Secretary of State, through our work to date we have recognised a critical need for timely and independent reviews of serious maternity incidents to ensure lessons are learned and changes implemented effectively. We note and endorse the creation of a Special Health Authority to oversee maternity investigations, taking over the work of the Healthcare Safety Investigation Branch. We fully support your view that the provision of “independent, standardised and family focussed investigations of maternity cases that provide families with answers” is essential.
We further urge that there must be a timeliness to this work since delay in introducing change and learning leads to the risk of repeated incidents, as we saw at the Shrewsbury and Telford Hospital NHS Trust. We would expect that learning and service change from maternity incidents be introduced into clinical practice within 6 months of the incident occurring, and that all investigations are independently chaired.
Finally, and importantly, Secretary of State, we state that the Department of Health and Social Care (DHSC) and NHS England and Improvement (NHSEI) must now commission a working group – independent of the Maternity Transformation Programme – that has joint Royal College of Midwives (RCM) and Royal College of Obstetricians and Gynaecologists (RCOG) leadership to make plans to guide the Maternity Transformation Programme around implementation of these IEAs and the recommendations of other reports currently being prepared.
Thank you, Secretary of State, for your ongoing support.
Yours sincerely,
Donna Ockenden
Chair of the Independent Maternity Review
Further information on the report can be found by visiting – Ockenden review: summary of findings, conclusions and essential actions – GOV.UK (www.gov.uk)
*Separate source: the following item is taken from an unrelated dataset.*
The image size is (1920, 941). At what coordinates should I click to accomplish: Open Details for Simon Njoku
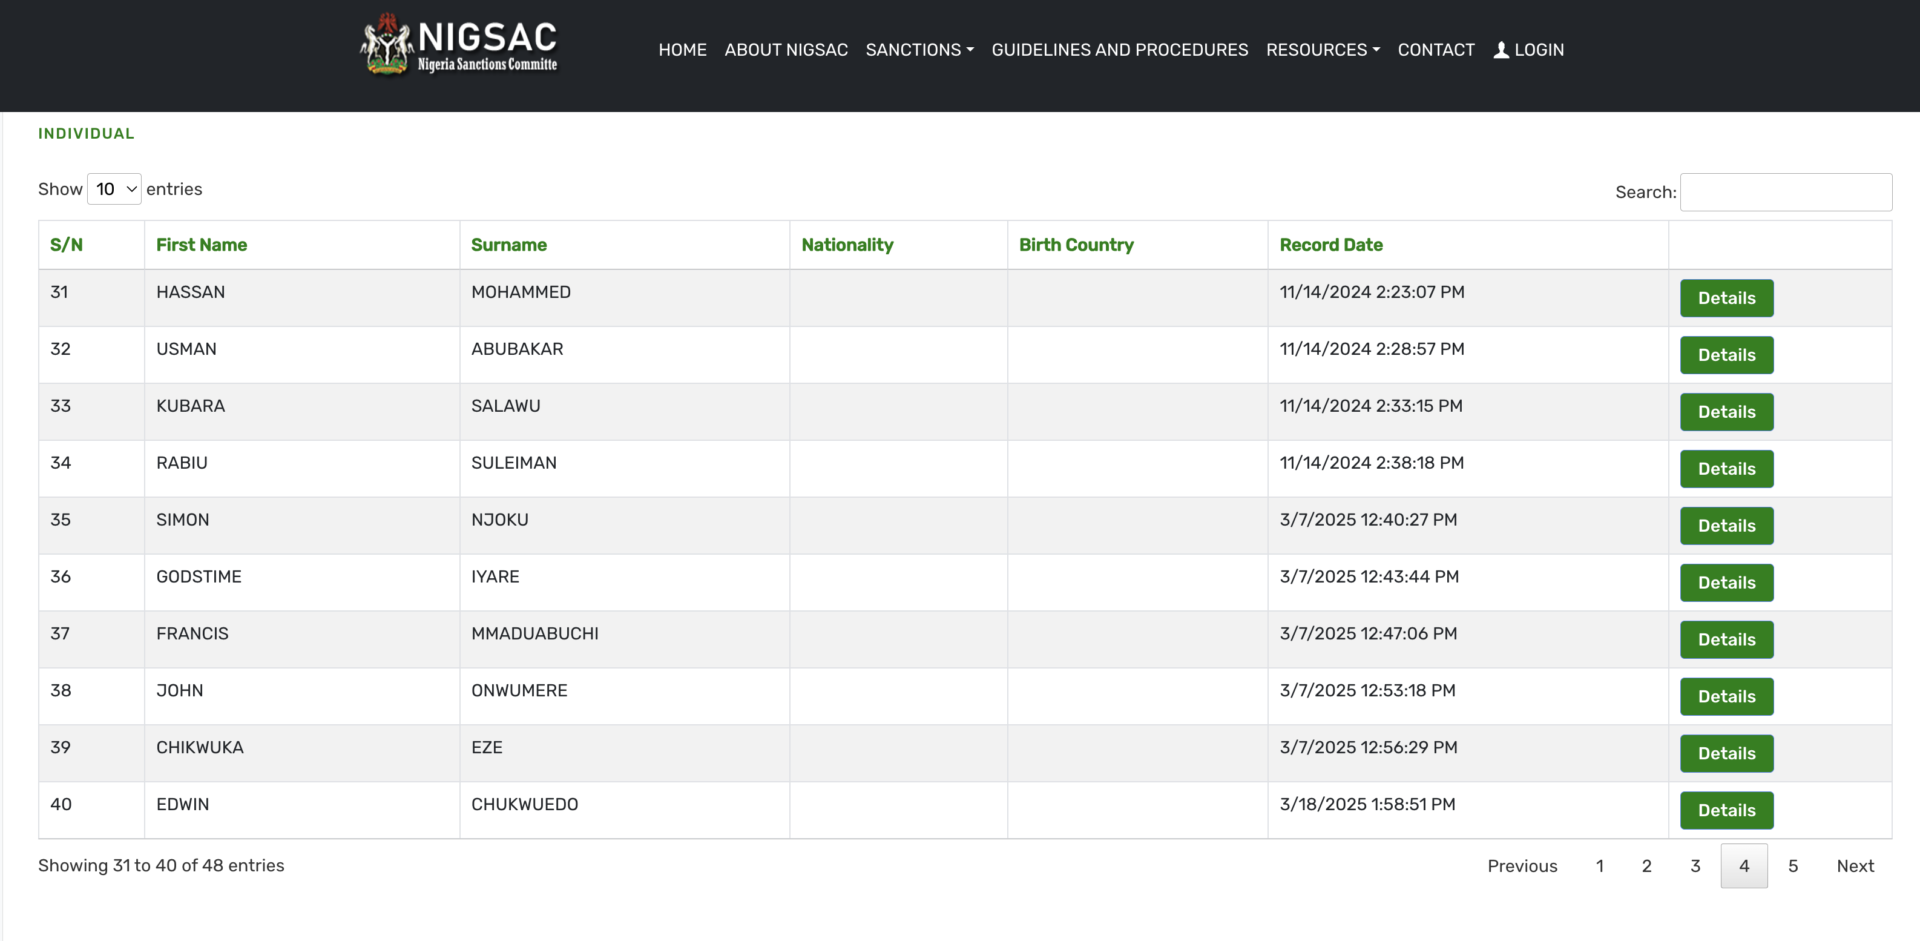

Responding to the publication of the final report of the Independent Review of Maternity Services – the ‘Ockenden Report’ – Louise Barnett, Chief Executive at The Shrewsbury and Telford Hospital NHS Trust said:
“Today’s report is deeply distressing, and, on behalf of all at The Trust I offer our wholehearted apologies for the pain and distress that has been caused.
“We recognise the strength and determination shown by the women and families involved and take full responsibility for our failings as a Trust.
“This brings with it a duty to ensure that the care we provide today and in the future is safe, effective, high quality, and delivered always with the needs and choices of women and families at its heart.
“We have had the first report from December 2020, which set out a wide range of actions for us, and other Trusts to deliver. Thanks to the hard work and commitment of my colleagues, we have delivered all of the actions we were asked to lead on following the first Ockenden Report, and we are extremely grateful to Mrs Ockenden and her team for all they have done to help guide these essential improvements.
“We know that we still have much more to do to ensure we deliver the highest possible standard of care to the women and families we care for.
“Now that we have received the final report, we will approach the requirements with the focus and resolve we brought to the initial recommendations.
“We owe it to those families we failed, those we care for today and in the future, and our valued colleagues providing that care, to continue to make the necessary improvements so we are delivering the best possible care for the communities we serve.”
Contains public sector information licensed under the Open Government Licence v3.0.